» **QUESTIONS TO ANSWER**
**a)** Transcribe the 5G funding article from "With the Government's" to "their hospital bed.".
**b)** Name every person mentioned by name in the article on Spark's 5G start-up funding.
**c)** Take the article on Spark's 5G start-up funding further, picking up after its last sentence.

» **READING TEXT**
——————————

Spark offers start-up funding for 5G innovation

With the Government's 5G spectrum auction this month and a full roll-out just months away, Spark is offering start-up funding to Kiwi innovators who have new ideas for 5G technology.

One New Zealand charity is already trialling the fifth-generation wireless technology to help connect children who are sick in hospital with their classmates at school.

When Ben Martel's son Liam became sick with cancer, one of the simple things he wanted was to be back in a classroom with his school mates. So his dad came up with the Patience Project.

Ben's solution was a 360-degree live-streaming camera set up in a classroom so a sick child can easily watch from home, or their hospital bed.

Teacher Julie Venter's year nine maths class trialled the technology last year, while a student recovered from a heart transplant.

"They would talk to her, ask her general questions typical to teenagers and talk to her about the maths problems they were trying to solve and make her feel like she was part of the class, which she was," she says.

Now Ben is working on the next stage of the technology in Spark's 5G lab.

A robotically-controlled device dubbed 'Virtual Me' will replace the classroom camera and enable two-way communication.

——————————

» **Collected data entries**
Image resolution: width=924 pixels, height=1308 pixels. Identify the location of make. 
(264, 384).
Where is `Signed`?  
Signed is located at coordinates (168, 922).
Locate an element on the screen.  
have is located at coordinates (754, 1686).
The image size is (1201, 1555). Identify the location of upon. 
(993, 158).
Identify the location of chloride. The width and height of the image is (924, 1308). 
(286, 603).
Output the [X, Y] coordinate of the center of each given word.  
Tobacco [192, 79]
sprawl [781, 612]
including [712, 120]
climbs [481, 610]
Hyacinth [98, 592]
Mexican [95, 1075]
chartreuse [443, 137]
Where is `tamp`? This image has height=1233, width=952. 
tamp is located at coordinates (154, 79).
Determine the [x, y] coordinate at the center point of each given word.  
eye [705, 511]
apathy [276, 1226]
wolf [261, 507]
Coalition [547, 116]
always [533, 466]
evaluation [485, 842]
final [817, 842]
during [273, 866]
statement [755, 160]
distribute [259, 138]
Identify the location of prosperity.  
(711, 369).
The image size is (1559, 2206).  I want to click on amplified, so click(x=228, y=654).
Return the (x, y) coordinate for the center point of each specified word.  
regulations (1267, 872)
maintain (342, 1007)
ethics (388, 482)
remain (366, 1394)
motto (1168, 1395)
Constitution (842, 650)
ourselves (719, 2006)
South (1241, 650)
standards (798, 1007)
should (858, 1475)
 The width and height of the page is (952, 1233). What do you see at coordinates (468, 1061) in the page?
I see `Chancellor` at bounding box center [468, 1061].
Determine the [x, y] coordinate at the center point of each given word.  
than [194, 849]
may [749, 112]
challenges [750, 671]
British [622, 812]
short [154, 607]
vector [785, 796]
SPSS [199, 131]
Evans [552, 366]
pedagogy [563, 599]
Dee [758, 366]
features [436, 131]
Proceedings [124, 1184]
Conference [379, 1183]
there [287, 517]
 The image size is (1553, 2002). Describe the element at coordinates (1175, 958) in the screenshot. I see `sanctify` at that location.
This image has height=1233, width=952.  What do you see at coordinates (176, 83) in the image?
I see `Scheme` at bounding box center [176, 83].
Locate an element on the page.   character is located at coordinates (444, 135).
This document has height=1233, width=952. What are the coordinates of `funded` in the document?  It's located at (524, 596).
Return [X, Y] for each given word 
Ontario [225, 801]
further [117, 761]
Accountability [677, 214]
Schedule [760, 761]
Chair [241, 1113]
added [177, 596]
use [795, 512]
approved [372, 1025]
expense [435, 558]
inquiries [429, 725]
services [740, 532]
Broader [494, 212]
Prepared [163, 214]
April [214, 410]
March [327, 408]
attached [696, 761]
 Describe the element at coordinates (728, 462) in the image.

——————————

» **ANSWERS TO THIS EXERCISE**
**a)**
With the Government's 5G spectrum auction this month and a full roll-out just months away, Spark is offering start-up funding to Kiwi innovators who have new ideas for 5G technology.

One New Zealand charity is already trialling the fifth-generation wireless technology to help connect children who are sick in hospital with their classmates at school.

When Ben Martel's son Liam became sick with cancer, one of the simple things he wanted was to be back in a classroom with his school mates. So his dad came up with the Patience Project.

Ben's solution was a 360-degree live-streaming camera set up in a classroom so a sick child can easily watch from home, or their hospital bed.

**b)** Ben Martel, Liam, Julie Venter

**c)**
5G will mean a ten-times faster response time as well as the potential to move outside.

"This kid is socially isolated not through choice of their own, so if we can get them not only out of the classroom but into the playground and onto the school trip then that's only going to increase their sense of inclusion," Ben says.

It's the kind of Kiwi ingenuity that Spark is hoping to foster by launching a 5G starter fund, offering $500,000 to three companies.

"We want to reach out to those innovators and say 'come and join us, show us what you're thinking about', and then we'll help support that through the start-up fund," Spark CEO Jolie Hodson says

Ben lost his son Liam in 2016.

"I couldn't do this in time for my son but I know I'm making a difference to other kids," he says.

He hopes that difference will become even more meaningful by utilising the power of 5G.